# Pear Pie!



## squerly (Aug 17, 2012)

My pear tree is so heavy with fruit that a fairly large limb broke off. As a joke, I took the entire limb (fruit hanging everywhere) over to them. It's been hanging outside on their entertainment area for the last week and everyone who comes by to visit helps themselves to a half dozen pairs.

Today I went by to say hi and they gave me a Pear Pie made from some of the pears on the branch. It smelled great! And it tastes great too. Actually, I wouldn't have known it was pear pie as it tastes just like Apple Pie.

Tomorrow I'm going to juice a bunch of them and see what I get. Found a link about pear juice and it looks like Pears have a lot of benefit.

Link


----------



## bacpacker (Jul 15, 2011)

We have a good crop of pears on our tree for the first time this year. We will be trying that pie out when we harvest them.


----------



## nightwing (Jul 26, 2014)

sorry I misread the post


----------



## Viking (Mar 16, 2009)

Once, far too many years ago my wife made pear pie, I still can't believe how good it tasted as it was far better than any apple pie I've ever eaten. We have some pears that look pretty good, maybe I'll try talking my wife into making a few pies when they get ripe.


----------



## HomegrownGal (Feb 11, 2013)

http://www.allfourburners.com/2013/10/04/slow-cooker-vanilla-caramel-pear-butter/

I'm getting ready to try this recipe with my pears! Yum!

Sent from my iPhone using Survival Forum


----------



## HomegrownGal (Feb 11, 2013)

http://www.freshpreserving.com/recipes/ginger-pear-preserves

And this one! I have two full-sizes trees coming in.
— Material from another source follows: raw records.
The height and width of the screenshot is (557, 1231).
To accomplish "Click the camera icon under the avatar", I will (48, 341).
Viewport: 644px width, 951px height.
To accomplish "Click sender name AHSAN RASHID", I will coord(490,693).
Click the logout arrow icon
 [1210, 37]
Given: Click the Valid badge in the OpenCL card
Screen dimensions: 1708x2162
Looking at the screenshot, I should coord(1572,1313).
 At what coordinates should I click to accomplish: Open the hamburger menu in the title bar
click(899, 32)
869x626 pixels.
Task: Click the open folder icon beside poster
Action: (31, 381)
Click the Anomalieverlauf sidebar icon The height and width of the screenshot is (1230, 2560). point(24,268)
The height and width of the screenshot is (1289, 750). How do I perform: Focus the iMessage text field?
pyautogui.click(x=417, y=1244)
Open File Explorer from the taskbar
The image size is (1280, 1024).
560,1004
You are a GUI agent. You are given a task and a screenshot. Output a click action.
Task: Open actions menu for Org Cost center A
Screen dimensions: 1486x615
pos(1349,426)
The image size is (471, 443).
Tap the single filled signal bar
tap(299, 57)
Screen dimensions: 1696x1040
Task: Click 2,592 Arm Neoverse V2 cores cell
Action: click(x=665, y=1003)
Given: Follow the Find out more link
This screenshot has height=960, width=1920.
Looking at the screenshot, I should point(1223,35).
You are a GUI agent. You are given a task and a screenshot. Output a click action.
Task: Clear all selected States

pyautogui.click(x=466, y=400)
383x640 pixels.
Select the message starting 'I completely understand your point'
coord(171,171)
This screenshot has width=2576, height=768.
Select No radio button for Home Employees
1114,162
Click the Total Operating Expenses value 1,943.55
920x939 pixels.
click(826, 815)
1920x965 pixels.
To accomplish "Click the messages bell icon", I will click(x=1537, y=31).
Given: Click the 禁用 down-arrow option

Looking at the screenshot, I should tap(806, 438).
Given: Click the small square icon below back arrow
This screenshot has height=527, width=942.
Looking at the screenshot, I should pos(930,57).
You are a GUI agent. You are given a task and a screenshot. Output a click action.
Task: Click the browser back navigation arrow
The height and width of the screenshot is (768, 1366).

Sent from my iPhone using Survival Forum


----------



## bacpacker (Jul 15, 2011)

HG, the butter and perserves sound great. We always do apple butter, but we won'thhave enough pears for that this year.


----------



## readytogo (Apr 6, 2013)

squerly said:


> My pear tree is so heavy with fruit that a fairly large limb broke off. As a joke, I took the entire limb (fruit hanging everywhere) over to them. It's been hanging outside on their entertainment area for the last week and everyone who comes by to visit helps themselves to a half dozen pairs.
> 
> Today I went by to say hi and they gave me a Pear Pie made from some of the pears on the branch. It smelled great! And it tastes great too. Actually, I wouldn't have known it was pear pie as it tastes just like Apple Pie.
> 
> ...


My sugar goes up just by looking at it, wow, makes me very jealous.


----------



## crabapple (Jan 1, 2012)

squerly said:


> My pear tree is so heavy with fruit that a fairly large limb broke off. As a joke, I took the entire limb (fruit hanging everywhere) over to them. It's been hanging outside on their entertainment area for the last week and everyone who comes by to visit helps themselves to a half dozen pairs.
> 
> Today I went by to say hi and they gave me a Pear Pie made from some of the pears on the branch. It smelled great! And it tastes great too. Actually, I wouldn't have known it was pear pie as it tastes just like Apple Pie.
> 
> ...


You are doing all these things with pears, are they green & what kind to you have.
My pineapple pear are small this year & still hard.
My MoonGlow pear are large, but not full size at this time.


----------